LIGNES FOURNIES:
################

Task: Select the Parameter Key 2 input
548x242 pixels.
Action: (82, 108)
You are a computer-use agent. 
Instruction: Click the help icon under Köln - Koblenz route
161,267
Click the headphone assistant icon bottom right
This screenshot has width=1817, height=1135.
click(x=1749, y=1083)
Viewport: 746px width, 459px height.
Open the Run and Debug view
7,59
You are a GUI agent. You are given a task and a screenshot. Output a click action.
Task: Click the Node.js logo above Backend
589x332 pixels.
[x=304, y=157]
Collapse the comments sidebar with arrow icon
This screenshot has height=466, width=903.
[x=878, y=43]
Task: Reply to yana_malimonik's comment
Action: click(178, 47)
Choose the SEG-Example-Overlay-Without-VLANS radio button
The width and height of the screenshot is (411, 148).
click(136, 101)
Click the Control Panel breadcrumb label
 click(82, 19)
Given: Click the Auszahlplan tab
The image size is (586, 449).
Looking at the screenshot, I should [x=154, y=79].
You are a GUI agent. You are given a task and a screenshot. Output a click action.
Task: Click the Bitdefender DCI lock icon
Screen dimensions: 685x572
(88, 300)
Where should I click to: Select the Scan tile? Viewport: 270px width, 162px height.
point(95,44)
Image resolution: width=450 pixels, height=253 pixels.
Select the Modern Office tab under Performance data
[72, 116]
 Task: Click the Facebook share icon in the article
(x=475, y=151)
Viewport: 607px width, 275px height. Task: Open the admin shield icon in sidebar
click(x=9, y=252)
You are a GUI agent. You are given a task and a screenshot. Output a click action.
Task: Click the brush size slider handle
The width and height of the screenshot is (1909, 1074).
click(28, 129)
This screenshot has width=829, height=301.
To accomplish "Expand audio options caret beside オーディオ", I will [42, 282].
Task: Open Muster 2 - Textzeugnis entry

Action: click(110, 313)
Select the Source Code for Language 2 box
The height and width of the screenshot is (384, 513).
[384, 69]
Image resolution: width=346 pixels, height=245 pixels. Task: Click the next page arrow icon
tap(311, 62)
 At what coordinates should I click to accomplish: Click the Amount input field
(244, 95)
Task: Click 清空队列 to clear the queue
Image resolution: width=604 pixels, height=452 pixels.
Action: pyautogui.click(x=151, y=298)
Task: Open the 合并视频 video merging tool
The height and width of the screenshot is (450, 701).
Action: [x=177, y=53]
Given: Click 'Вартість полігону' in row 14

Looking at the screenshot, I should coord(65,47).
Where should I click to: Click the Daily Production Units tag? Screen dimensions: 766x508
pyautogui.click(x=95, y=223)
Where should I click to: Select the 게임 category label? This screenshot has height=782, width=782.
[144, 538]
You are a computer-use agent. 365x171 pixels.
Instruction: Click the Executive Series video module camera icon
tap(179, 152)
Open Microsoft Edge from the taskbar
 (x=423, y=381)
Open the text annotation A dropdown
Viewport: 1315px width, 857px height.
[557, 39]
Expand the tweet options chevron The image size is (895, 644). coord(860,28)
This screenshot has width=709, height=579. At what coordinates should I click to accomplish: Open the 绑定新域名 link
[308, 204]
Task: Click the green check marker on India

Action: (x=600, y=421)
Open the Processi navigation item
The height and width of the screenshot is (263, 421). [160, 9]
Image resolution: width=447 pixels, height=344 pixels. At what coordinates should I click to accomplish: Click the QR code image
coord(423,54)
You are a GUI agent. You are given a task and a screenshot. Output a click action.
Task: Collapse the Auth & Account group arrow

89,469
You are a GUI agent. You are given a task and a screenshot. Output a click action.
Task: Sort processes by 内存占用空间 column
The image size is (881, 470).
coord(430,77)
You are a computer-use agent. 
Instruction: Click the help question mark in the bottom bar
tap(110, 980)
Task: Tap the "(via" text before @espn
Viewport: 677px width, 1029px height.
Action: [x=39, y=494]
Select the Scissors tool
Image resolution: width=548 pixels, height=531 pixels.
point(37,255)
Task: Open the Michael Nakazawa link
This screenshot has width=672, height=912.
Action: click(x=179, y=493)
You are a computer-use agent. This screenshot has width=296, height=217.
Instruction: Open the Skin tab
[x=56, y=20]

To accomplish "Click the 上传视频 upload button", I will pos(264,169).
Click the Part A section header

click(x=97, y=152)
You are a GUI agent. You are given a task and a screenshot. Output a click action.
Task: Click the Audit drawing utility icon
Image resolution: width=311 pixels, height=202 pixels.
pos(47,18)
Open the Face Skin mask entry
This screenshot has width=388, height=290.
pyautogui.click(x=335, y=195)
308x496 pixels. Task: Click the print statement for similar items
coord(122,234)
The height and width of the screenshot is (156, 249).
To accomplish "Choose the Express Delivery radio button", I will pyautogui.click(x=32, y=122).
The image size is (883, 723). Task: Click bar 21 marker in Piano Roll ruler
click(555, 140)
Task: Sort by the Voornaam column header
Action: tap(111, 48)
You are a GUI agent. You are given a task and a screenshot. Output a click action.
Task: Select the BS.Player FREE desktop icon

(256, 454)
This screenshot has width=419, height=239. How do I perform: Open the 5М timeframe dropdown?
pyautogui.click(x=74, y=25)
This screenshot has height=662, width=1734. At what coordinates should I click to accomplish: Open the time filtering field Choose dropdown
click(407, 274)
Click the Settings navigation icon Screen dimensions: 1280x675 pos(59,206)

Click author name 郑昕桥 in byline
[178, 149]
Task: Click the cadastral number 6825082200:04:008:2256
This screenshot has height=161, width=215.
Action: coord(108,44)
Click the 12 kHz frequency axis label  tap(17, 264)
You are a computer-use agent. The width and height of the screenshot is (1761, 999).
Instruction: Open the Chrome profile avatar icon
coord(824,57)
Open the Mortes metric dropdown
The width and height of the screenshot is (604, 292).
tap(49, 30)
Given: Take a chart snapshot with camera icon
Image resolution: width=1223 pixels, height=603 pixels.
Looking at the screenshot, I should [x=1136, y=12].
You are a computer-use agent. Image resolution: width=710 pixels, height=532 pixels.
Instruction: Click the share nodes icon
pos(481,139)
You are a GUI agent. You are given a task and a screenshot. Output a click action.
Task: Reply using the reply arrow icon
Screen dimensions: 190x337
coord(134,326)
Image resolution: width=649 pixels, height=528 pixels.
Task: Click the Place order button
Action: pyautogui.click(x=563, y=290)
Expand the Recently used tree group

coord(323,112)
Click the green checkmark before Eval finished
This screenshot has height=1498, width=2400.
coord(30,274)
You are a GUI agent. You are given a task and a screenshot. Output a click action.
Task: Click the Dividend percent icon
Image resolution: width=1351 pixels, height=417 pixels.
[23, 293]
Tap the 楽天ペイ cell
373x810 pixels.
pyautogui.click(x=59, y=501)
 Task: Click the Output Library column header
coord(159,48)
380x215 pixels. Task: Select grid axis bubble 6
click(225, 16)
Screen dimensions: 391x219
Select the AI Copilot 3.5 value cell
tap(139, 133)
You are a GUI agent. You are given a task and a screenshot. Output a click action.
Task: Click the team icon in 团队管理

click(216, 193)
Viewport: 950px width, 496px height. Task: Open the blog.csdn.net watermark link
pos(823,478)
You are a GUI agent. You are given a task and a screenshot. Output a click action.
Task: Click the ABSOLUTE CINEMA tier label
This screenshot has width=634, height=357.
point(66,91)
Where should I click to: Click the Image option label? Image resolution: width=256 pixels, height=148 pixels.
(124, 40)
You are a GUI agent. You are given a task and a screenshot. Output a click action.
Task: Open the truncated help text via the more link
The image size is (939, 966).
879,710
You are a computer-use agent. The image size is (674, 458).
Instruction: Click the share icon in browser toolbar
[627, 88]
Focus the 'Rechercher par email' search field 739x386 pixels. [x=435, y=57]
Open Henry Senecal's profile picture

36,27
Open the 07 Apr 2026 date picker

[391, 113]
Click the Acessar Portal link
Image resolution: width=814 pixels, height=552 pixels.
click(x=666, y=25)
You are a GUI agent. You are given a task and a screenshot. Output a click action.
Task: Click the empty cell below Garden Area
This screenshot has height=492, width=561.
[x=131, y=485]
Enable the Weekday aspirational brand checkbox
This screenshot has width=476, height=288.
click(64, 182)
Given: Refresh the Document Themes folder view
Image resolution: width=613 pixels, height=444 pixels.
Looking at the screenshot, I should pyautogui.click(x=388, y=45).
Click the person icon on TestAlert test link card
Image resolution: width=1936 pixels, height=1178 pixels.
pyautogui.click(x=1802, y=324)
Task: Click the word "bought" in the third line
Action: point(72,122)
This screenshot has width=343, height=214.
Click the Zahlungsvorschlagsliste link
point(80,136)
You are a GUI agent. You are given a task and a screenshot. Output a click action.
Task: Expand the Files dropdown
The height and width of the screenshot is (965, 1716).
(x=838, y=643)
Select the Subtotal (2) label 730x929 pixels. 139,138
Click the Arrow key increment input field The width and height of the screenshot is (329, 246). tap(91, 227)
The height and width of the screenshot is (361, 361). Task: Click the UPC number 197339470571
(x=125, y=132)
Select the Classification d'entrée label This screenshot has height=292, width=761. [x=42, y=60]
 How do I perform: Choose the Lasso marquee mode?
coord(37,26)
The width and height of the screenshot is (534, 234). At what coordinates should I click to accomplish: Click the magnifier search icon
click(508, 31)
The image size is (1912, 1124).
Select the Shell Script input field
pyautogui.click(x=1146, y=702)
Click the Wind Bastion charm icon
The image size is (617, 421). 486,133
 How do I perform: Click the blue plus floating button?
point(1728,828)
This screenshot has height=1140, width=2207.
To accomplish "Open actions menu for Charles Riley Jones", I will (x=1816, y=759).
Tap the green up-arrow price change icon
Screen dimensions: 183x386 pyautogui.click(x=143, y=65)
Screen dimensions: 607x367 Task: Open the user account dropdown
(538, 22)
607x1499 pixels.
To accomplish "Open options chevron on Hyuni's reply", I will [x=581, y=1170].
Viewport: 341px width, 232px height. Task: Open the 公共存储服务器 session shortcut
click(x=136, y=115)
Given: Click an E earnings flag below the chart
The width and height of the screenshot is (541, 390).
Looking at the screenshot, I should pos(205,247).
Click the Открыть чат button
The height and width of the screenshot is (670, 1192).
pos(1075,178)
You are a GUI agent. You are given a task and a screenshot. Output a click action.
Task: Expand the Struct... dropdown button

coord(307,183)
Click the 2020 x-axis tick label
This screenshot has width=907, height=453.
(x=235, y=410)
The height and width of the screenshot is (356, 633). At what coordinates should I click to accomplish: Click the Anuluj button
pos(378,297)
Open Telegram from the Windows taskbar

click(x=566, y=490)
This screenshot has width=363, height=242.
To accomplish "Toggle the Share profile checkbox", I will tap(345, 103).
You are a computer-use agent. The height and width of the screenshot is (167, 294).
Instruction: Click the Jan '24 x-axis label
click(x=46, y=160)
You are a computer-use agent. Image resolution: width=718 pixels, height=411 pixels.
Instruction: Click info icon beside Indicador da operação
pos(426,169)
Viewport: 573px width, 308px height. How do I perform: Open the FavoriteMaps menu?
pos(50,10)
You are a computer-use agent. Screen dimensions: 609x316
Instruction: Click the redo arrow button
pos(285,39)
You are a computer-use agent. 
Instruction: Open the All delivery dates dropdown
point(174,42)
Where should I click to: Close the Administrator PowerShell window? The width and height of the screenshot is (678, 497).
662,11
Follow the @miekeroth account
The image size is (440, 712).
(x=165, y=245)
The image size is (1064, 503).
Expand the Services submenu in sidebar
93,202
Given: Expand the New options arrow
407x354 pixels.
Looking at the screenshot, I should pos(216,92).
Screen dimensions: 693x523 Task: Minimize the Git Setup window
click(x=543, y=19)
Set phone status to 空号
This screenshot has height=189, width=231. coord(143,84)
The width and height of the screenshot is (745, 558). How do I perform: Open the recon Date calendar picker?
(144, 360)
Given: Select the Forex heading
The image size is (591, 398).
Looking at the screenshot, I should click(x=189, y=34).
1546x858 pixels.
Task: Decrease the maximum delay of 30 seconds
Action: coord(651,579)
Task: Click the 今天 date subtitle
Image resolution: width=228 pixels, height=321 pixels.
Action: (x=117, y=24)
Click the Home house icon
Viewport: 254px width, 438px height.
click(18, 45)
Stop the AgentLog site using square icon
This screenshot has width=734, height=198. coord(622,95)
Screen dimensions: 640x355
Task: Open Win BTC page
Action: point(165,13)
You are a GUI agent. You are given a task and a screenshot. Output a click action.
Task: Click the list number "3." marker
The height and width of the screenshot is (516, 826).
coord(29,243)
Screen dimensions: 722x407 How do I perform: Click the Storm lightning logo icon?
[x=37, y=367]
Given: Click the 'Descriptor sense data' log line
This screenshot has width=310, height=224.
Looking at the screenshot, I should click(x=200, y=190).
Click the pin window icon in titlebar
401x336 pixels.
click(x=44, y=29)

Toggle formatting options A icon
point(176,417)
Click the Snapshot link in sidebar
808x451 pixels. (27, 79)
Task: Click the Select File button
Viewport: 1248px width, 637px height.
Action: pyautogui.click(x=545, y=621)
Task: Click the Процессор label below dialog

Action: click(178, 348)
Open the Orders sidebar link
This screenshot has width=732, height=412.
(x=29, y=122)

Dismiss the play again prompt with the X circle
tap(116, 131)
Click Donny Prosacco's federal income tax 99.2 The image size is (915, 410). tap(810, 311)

################

Renommez "Auszahlplan" en "Auszahlungsplan" dans les lignes qui commencent à celle contenant "Choose the SEG-Example-Overlay-Without-VLANS" et se terminent à celle contenant "point(95,44)". Reproduisez uniquement ces lignes, sans autre modification.

Choose the SEG-Example-Overlay-Without-VLANS radio button
The width and height of the screenshot is (411, 148).
click(136, 101)
Click the Control Panel breadcrumb label
 click(82, 19)
Given: Click the Auszahlungsplan tab
The image size is (586, 449).
Looking at the screenshot, I should [x=154, y=79].
You are a GUI agent. You are given a task and a screenshot. Output a click action.
Task: Click the Bitdefender DCI lock icon
Screen dimensions: 685x572
(88, 300)
Where should I click to: Select the Scan tile? Viewport: 270px width, 162px height.
point(95,44)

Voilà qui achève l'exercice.